* [EXERCISE TEXT]:
=== Begin Enclosure ===

Walking is an easy, low-impact way to incorporate some healthy movement into your day. Especially during the times of COVID-19, walking has become a great way to get outdoors and enjoy some exercise in a safe way.

In fact, a lot of people are making walks part of their everyday lives. So, what benefits does the routine hold for your health? Below, SteadyMD’s Dr. Dave Sly shares some insights about how walking impacts your health.


What health benefits can people get from a consistent walking practice?

Just the practice of walking can help reduce the effects from chronic disease. If we can avoid a sedentary lifestyle, we can certainly help stave off some of the concerns of chronic disease such as obesity, and see improvements from diseases like diabetes, high blood pressure, and heart disease. There are so many studies over the past decades that show the benefits of exercise, even low-intensity exercise, such as walking.


Would you recommend that people make daily walks a part of their routines?

I think one of the important things is to make it part of your daily schedule. Schedule a walk on your calendar and stick with it. After doing this for a few weeks, the enjoyment that will be received from consistently walking will be something that you will start to desire.

=== End Enclosure ===

* [THE DATA]:
=== Begin Enclosure ===

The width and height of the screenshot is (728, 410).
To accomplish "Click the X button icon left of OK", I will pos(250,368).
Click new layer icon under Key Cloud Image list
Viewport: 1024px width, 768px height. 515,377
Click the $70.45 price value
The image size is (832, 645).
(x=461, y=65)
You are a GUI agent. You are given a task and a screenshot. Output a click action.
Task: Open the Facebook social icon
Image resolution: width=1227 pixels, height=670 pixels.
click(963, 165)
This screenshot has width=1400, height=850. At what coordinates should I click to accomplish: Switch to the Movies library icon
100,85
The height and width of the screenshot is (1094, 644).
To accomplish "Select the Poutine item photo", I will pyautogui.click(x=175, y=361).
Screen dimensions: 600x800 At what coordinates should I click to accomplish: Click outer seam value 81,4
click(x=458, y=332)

=== End Enclosure ===

* [PROBLEMS TO SOLVE]:
a: From the text on walking, list every disease or health condition it names that walking can help with.
b: In the text on walking, who shares insights about how walking impacts health?

* [ANSWERS FOR THIS EXERCISE]:
a: obesity, diabetes, high blood pressure, heart disease

b: SteadyMD’s Dr. Dave Sly